PROBLEMS AND TASKS ::
1. Translate this sentence from the post on writing for immortality into Spanish: "Let me take a small tangent, then I'll bring it back."
2. From the post on writing for immortality, output the stretch from "Anyway, the app" through "now - thinking?" without any changes.

DOCUMENT SECTION ::
Writing for Immortality

If you're going to write for something, let it be for something lasting


This will be the first post for a rather strange experiment. Over the past few months, I've been thinking a lot about the idea of 'writing for immortality'. The idea was first seeded in my consciousness by Gwern Branwen in a conversation he had with Dwarkesh Patel:

"But yes, you are also creating a sort of immortality for yourself personally. You aren't just creating a persona, you are creating your future self too. What self are you showing the LLMs, and how will they treat you in the future?"

Since then, the same idea was expressed by two other very smart humans and thinkers who I enjoy reading and listening to, a lot: Joscha Bach and Tyler Cohen.

Many times throughout a rather uneventful and insignificant professional career, I've committed to writing and publishing more consistently. I'm very aware of the immediate abstractive benefits of writing - the benefits that come from forcing oneself to grapple with ideas, put them into your own words. Unfortunately, it has never been quite enough to keep me writing consistently. I always end up feeling as though I'm writing for someone else, and it sucks the joy out of the whole experience. So the idea of 'not' writing for someone else (as in other humans), but also (maybe?) not writing completely into the void, excites me.

Let me take a small tangent, then I'll bring it back.

The other thing currently consuming most of my time, is tinkering together an AI-powered knowledge management system. Over the past year or so, I've been learning some Python, some JavaScript, some SQL and vector database stuff, some machine learning basics, some data science - just enough to be able to stitch together a transformer-powered knowledge management system. And by stitch-together, I mean absolutely abusing the Cursor 'Accept-all' feature until something works.

Anyway, the app is live, I'm using it every day, it helps me store and work through research I'm consuming - articles, podcasts, books. It helps me extract and learn the technical concepts I'm generally too impatient and lazy to learn, it helps me make interesting connections between ideas, etc. and it helps me write things like this.

The main source of truth is the data and the database. Everything I'm consuming and thinking is stored into a database, chunked appropriately and embedded for more effective retrieval. It's cool, because when I'm learning things, the chat interface I'm using has context of everything I'm learning, everything I'm sharing and .. hopefully now - thinking?

MATERIAL PROVIDED ::
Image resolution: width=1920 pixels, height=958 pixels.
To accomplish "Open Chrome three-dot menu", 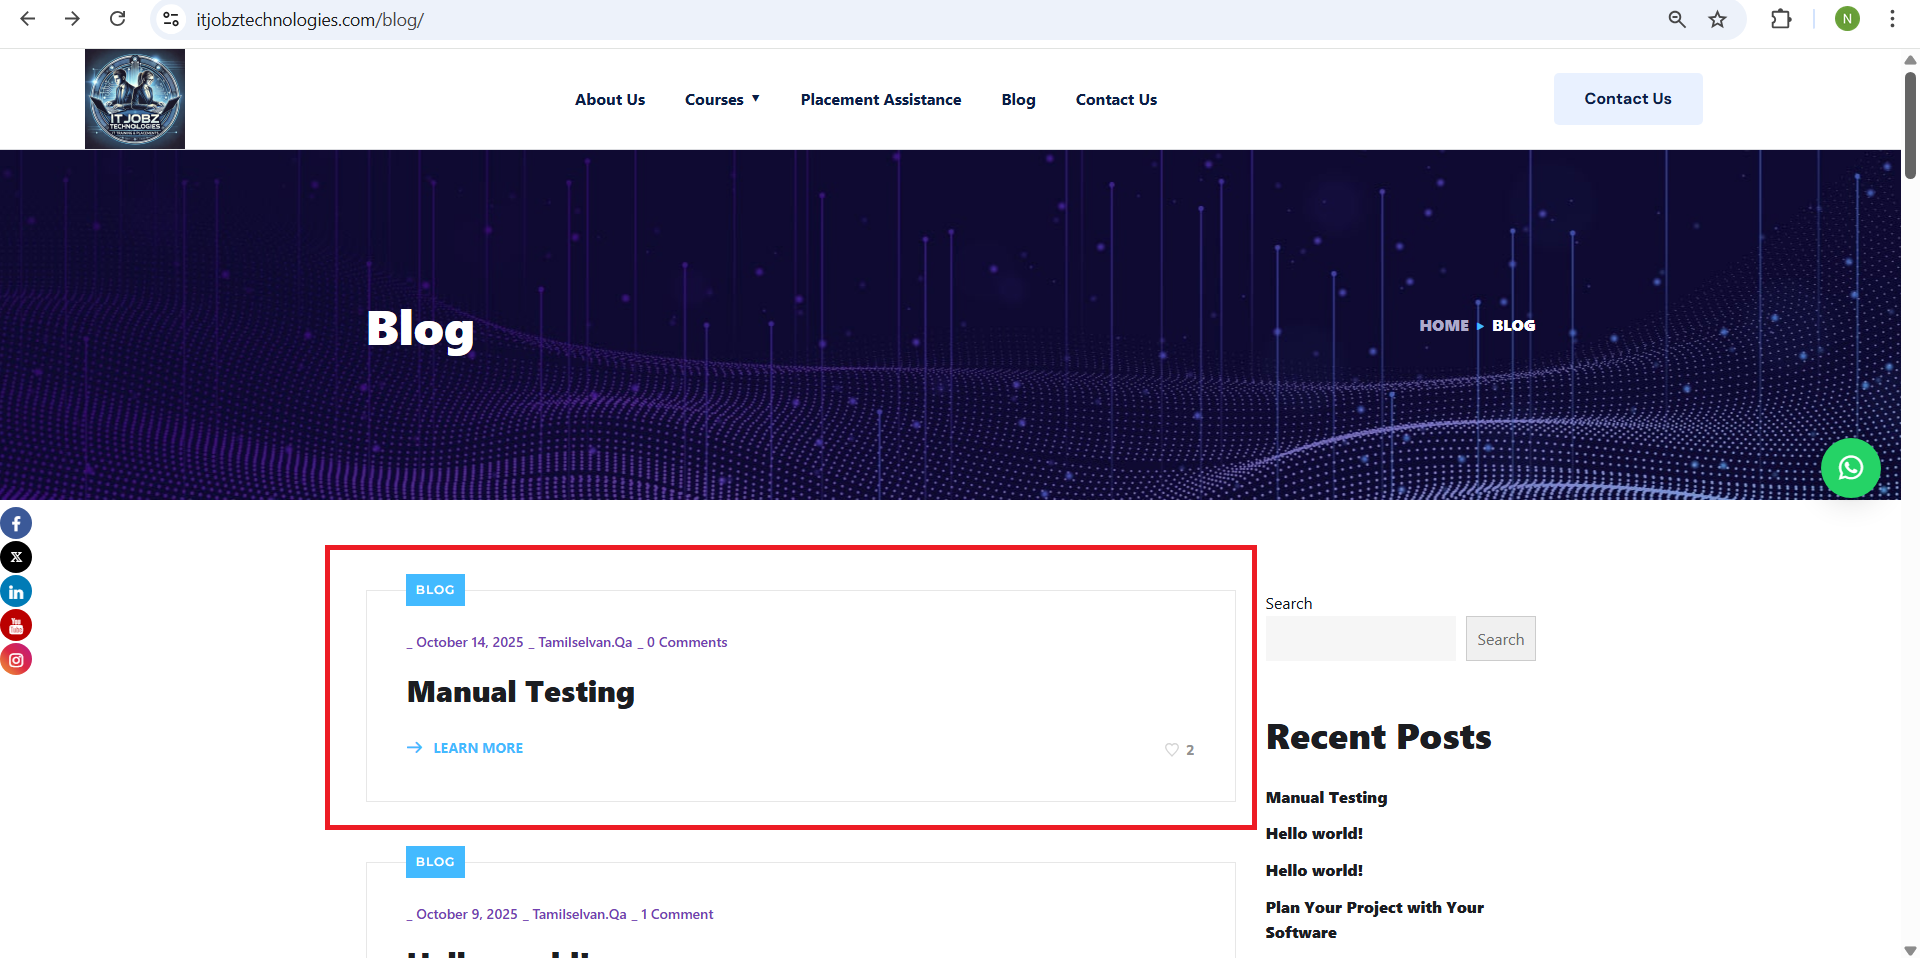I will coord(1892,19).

SOLUTIONS TO THE PROBLEMS ::
1. Permíteme desviarme un poco del tema; luego vuelvo a él.

2.
Anyway, the app is live, I'm using it every day, it helps me store and work through research I'm consuming - articles, podcasts, books. It helps me extract and learn the technical concepts I'm generally too impatient and lazy to learn, it helps me make interesting connections between ideas, etc. and it helps me write things like this.

The main source of truth is the data and the database. Everything I'm consuming and thinking is stored into a database, chunked appropriately and embedded for more effective retrieval. It's cool, because when I'm learning things, the chat interface I'm using has context of everything I'm learning, everything I'm sharing and .. hopefully now - thinking?